Don't forget that PSU age and loose ability to provide original amount of power with time due to capacitor aging so to make a long story short it's
a bad idea to not leave 20-30% headroom for growth and longevity when matching PSU with rest of the system.
Not to mention that your math is kinda off. Most AMD Phenom II are either 95 or 125W TDP alone,
but you say that 120W is enough for CPU and motherboard ??! And if we go down Intel route ?
Intels new quads are also 95W TDP (or 82W in case of single I5-750S CPU).
It gets even worse if we look at the I7 series as most CPU there are 130W TDP and few with 95W and 2 with 82W TDP.
http://ark.intel.com/ProductCollection. ... Segment=DTI5 Specs
http://ark.intel.com/ProductCollection. ... lyID=28037I7 specs
As you can see
you are mistaken if you think that this PSU would be good choice for running a modern quad with a Fermi card and giving somebody else advice to do just that is....shall we say irresponsible ?
You don't need a 30% reserve and to use the TDP. The TDP is well over what a CPU will use in normal usage. The only way you'll see TDP is if you leave the stock CPU on and run multiple threads of a CPU burn type program plus add a graphics program to the mix.
Add a non stock heatsink of the >700g variety and ventilate the case properly and your CPU won't hit the TDP unless you overvolt it.
Just because a CPU says 95W doesn't mean it will ever draw 95W take a serious look at the data on
http://www.silentpcreview.com/article1056-page2.html and you see:
AMD X4 630, 95W TDP, 82W at load
AMD X3 440, 95W TDP, 78W at load
AMD X3 435, 95W TDP, 75W at load
AMD X3 720, 95W TDP, 71W at load
AMD X2 255, 95W TDP, 57W at load
AMD X2 555, 95W TDP, 57W at load
AMD X2 250, 95W TDP, 50W at load
Sure you can think worse case and treat all of these CPUs as 95W but you'd be giving way more than a 30% overhead on some of these. (The range is actually 14% to 48% overhead gained by treating all of these as 95W).

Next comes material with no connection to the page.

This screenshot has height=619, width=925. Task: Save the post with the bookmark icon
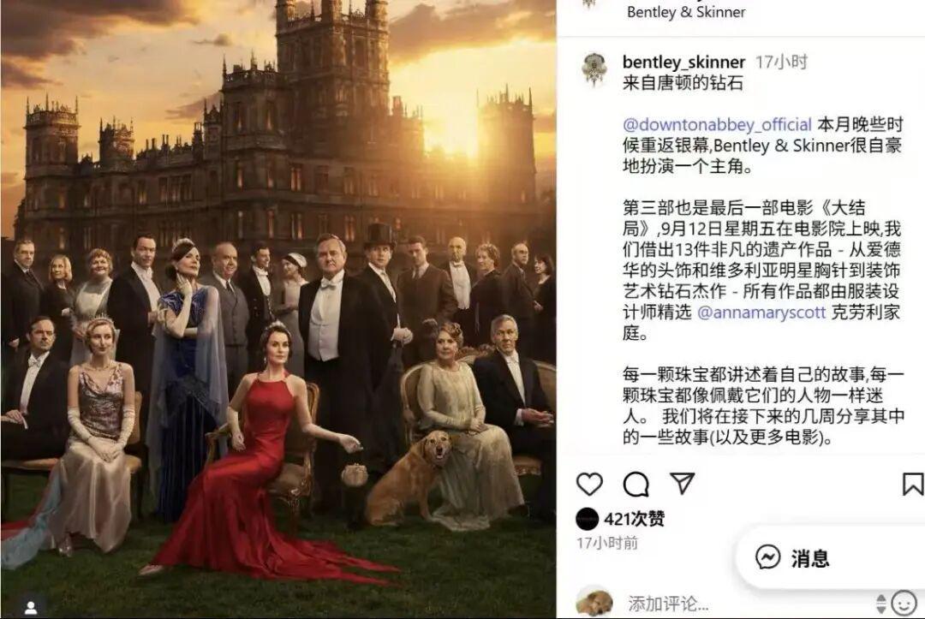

Similarly with Hard drives or SSDs your highest power draw is likely to be during the OS boot process when the CPU is mostly idle. When you stress the CPU and video card the drives are likely not going to be busy for more than a minute or two at a time.
So if a HD takes 9W at load and 5W at idle you already have another case where treating it as a max wattage device builds in more than 30% overhead in 99% of the usage case scenarios.
Lawrence Lee (SPCR reviewer) took these components and the CPUs I listed above and couldn't get it to break 132W
# Asus M4A78T-E motherboard - 790GX chipset
# Corsair XMS3 memory 2x2GB, DDR3-1600
# Asus EN9400GT Silent Edition graphics card - 512MB
# Western Digital VelociRaptor hard drive - 300GB
# Seasonic SS-400ET ATX power supply
# Microsoft Windows 7 operating system - Ultimate, 64-bit
# Scythe Kabuto CPU cooler
Even with a quad core CPU he never got even close to 150W let alone anywhere close to 70% of 400W. Even leaving a 30% safety margin you only need to stay below 280W during stress testing.
A GTX 460, 465, or 470 could slide in under that limit after you take the old 9400GT out.
And believe me you could make MUCH BETTER choices in components and leave even more head room.
As you can see treating components by maximum power draw and then asking for 30% reserve on top of that is clearly bad math. I won't call it irresponsible, I'll just call it a waste of money with a dash of fear, uncertainty, doubt (FUD) thrown in.
Measure real world usage and add 30% or use TDPs and don't add 30% but don't do both.